Studio album by Imagination
- Released: 3 September 1982
- Recorded: 1982
- Studio: Red Bus (London); PRT (London); Marcus Music (London); Nova (London);
- Genre: Post-disco; funk; soul;
- Length: 41:58
- Label: R&B; MCA (US);
- Producer: Jolley & Swain

Imagination chronology
| Body Talk (1981) | In the Heat of the Night (1982) | Night Dubbing (1983) |

Singles from In the Heat of the Night
- "Just an Illusion" Released: 19 February 1982; "Music and Lights" Released: 11 June 1982; "In the Heat of the Night" Released: 17 September 1982; "Changes" Released: 26 November 1982;

= In the Heat of the Night (Imagination album) =

In the Heat of the Night is the second album by British soul/dance group Imagination, produced by Steve Jolley and Tony Swain and released in 1982.

Professional ratings
Review scores
| Source | Rating |
| AllMusic | Star |
| Robert Christgau | B+ |
| The Encyclopedia of Popular Music | Star |
| Record Mirror | Star |
| Smash Hits | 7/10 |

== Release and singles ==
In the Heat of the Night was Imagination's most successful album, reaching No. 7 in the United Kingdom. "Just an Illusion" was the group's highest charting single, peaking at No. 2 (kept off the top spot by the Goombay Dance Band's "Seven Tears"), and also making the top 10 in several other countries in Western Europe and Scandinavia. It was covered by Destiny's Child on its self-titled album and Mariah Carey sampled this song as part of her hit "Get Your Number" on her 2005 album The Emancipation of Mimi. "Music and Lights" was another UK top 5 hit, and "In the Heat of the Night" and "Changes" also charted.

==Track listing==
All tracks composed by Steve Jolley, Tony Swain, Leee John and Ashley Ingram.

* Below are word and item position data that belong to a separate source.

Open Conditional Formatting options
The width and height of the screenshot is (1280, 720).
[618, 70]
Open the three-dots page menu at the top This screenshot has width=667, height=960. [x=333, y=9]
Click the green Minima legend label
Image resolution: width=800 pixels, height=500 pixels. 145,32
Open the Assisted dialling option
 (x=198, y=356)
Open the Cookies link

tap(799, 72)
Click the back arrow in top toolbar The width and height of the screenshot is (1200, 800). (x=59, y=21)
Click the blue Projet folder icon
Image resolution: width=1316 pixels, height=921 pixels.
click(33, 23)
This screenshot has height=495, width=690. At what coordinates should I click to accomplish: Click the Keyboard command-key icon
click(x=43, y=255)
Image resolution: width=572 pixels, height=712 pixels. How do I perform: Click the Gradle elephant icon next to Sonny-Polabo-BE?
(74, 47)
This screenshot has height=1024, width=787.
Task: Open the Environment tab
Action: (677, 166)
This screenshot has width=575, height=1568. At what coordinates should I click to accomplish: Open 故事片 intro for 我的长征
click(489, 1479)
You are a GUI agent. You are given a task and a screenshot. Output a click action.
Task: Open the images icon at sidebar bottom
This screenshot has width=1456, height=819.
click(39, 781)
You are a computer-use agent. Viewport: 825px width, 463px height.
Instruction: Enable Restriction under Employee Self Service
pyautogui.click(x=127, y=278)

1. "In the Heat of the Night" – 5:14
2. "Heart 'N Soul" – 4:45
3. "Music and Lights" – 5:21
4. "All Night Loving" – 4:18
5. "Just an Illusion" – 6:27
6. "All I Want to Know" – 4:48
7. "One More Love" – 5:18
8. "Changes" – 5:47

== Personnel ==

- Tony Swain – Roland SH-1000 synthesizer (track 5, 8)

Technical

- Tony Swain – engineer, producer, arrangement
- Steve Jolley – engineer, producer, arrangement
- Richard Lengyel – engineer
- Gordon Milne – additional engineer
- Dave Ford – additional engineer
- Brad Davis – additional engineer
- Roland Harris – additional engineer
- Austin Ince – additional engineer
- Tony Bridge – cutting engineer
- Dave Rose – cover concept, design, illustration
- Leee John – cover concept
- Brian Longley – cover concept
- Carl Marx – photography
- Howard Saunders – typography

==Charts==

===Weekly charts===

| Chart (1982) | Peak position |
|---|---|
| Austrian Albums (Ö3 Austria) | 16 |
| Dutch Albums (Album Top 100) | 12 |
| German Albums (Offizielle Top 100) | 6 |
| Icelandic Albums (Dagblaðið Vísir) | 6 |
| Norwegian Albums (VG-lista) | 26 |
| Swedish Albums (Sverigetopplistan) | 16 |
| UK Albums (OCC) | 7 |
| US Top R&B/Hip-Hop Albums (Billboard) | 45 |

===Year-end charts===

| Chart (1982) | Position |
|---|---|
| Dutch Albums (Album Top 100) | 95 |
| UK Albums (OCC) | 50 |

==Certifications==

| Region | Certification | Certified units/sales |
| United Kingdom (BPI) | Gold | 100,000^{^} |
^{^} Shipments figures based on certification alone.